§ **PROBLEM STATEMENT**: Among the lines of this material, find those holding the word "question" and report how many there are, with nothing added.

§ **DATA LISTING**:

##############################

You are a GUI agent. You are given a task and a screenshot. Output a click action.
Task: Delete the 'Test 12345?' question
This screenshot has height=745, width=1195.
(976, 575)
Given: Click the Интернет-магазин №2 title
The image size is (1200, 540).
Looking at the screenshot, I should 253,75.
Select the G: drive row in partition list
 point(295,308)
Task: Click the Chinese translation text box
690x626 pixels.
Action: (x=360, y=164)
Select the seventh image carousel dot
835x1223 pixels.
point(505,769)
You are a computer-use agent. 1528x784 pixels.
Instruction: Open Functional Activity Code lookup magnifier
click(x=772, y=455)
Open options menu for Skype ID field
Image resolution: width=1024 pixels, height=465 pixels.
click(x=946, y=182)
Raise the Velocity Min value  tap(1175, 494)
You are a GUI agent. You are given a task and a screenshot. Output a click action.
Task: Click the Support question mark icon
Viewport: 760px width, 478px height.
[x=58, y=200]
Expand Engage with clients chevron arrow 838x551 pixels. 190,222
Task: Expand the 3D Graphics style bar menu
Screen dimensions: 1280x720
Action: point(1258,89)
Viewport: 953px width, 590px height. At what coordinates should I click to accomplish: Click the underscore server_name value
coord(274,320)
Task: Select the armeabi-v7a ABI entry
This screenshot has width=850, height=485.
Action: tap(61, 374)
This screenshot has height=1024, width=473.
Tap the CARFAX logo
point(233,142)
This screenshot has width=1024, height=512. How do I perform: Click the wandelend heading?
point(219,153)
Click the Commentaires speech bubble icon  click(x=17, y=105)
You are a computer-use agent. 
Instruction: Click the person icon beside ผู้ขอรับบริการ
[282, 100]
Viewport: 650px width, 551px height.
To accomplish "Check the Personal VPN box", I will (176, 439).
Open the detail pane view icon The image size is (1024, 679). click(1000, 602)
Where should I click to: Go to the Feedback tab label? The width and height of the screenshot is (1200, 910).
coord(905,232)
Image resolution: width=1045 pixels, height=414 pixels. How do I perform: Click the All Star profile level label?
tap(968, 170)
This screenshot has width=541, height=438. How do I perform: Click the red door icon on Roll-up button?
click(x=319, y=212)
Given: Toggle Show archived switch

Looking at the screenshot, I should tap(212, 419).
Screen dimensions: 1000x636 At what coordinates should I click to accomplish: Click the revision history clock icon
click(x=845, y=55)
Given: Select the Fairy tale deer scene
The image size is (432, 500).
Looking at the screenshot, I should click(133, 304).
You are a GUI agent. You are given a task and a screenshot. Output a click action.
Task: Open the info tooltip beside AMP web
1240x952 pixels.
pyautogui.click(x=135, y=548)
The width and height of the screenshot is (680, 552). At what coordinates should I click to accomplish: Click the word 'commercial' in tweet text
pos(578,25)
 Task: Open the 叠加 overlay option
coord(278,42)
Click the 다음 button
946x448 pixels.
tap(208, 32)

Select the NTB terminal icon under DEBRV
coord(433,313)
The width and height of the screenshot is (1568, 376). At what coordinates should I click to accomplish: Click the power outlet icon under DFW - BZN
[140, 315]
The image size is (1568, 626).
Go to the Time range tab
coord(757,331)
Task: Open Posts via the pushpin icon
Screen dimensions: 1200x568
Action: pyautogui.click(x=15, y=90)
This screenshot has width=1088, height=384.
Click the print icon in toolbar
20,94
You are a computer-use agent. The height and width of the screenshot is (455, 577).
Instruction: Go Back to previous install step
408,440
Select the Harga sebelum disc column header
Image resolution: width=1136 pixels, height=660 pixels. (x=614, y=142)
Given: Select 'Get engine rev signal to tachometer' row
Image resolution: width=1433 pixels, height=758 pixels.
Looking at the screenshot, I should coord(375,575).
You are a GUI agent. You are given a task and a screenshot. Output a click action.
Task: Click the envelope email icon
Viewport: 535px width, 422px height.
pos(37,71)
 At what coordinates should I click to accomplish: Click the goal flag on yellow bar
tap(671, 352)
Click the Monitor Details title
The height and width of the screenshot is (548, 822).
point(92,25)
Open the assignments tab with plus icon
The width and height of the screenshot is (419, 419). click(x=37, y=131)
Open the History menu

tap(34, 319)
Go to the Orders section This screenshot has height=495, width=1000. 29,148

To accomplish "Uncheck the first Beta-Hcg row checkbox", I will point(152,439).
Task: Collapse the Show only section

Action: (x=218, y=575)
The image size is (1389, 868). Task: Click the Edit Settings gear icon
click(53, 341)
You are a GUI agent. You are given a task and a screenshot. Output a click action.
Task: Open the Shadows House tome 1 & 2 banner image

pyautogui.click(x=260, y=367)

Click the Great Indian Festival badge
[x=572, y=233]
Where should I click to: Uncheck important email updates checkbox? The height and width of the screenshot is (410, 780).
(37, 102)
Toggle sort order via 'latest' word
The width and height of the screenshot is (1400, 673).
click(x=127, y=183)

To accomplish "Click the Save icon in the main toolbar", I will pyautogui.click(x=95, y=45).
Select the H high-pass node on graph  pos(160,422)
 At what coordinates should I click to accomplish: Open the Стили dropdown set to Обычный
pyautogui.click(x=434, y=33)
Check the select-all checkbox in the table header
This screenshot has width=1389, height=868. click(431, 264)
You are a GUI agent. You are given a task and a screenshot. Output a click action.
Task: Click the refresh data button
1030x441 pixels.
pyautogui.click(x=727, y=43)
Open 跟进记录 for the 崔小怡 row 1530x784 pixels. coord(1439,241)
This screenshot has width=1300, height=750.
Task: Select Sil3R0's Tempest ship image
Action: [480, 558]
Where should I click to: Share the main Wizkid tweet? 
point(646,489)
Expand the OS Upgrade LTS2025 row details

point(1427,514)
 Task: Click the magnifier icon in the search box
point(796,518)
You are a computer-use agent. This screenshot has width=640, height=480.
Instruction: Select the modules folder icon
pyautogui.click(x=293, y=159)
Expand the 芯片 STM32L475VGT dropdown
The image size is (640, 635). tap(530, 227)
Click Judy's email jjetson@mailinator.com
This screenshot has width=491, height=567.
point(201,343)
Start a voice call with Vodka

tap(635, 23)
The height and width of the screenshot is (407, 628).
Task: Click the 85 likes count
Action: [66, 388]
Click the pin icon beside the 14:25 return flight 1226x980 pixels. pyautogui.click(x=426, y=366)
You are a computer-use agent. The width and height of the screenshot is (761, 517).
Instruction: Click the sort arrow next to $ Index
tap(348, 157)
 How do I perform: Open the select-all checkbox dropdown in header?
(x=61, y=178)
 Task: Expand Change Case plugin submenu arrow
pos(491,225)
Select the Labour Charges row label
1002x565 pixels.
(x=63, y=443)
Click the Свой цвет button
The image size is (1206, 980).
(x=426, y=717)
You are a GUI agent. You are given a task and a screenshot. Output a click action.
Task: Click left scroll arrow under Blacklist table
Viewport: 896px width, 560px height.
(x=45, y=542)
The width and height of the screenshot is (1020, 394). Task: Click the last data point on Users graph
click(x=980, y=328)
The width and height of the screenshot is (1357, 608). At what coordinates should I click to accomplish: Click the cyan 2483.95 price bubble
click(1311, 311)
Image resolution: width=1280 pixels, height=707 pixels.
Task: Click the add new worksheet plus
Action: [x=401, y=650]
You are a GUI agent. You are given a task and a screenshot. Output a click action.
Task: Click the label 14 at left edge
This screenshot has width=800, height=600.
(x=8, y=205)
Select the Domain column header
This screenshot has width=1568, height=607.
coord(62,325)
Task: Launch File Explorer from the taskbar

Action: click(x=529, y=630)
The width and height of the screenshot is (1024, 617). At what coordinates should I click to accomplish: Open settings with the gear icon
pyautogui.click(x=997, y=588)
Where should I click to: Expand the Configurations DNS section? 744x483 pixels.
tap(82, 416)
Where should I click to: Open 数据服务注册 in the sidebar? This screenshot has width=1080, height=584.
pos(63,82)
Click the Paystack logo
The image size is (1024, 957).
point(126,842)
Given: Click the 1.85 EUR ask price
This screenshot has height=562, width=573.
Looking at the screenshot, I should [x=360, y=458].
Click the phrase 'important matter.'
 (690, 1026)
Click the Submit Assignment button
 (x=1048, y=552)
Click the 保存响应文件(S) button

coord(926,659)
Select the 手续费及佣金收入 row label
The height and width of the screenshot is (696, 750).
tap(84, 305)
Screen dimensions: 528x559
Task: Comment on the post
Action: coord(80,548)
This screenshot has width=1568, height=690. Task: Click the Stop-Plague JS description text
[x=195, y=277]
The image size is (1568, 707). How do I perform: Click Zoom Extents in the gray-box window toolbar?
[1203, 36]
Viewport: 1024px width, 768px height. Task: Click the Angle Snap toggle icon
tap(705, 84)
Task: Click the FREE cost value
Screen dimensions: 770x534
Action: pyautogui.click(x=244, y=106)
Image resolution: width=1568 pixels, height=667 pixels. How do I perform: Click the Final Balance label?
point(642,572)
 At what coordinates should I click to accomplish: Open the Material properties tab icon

##############################

§ **OUTPUT OF THE TASK**: 2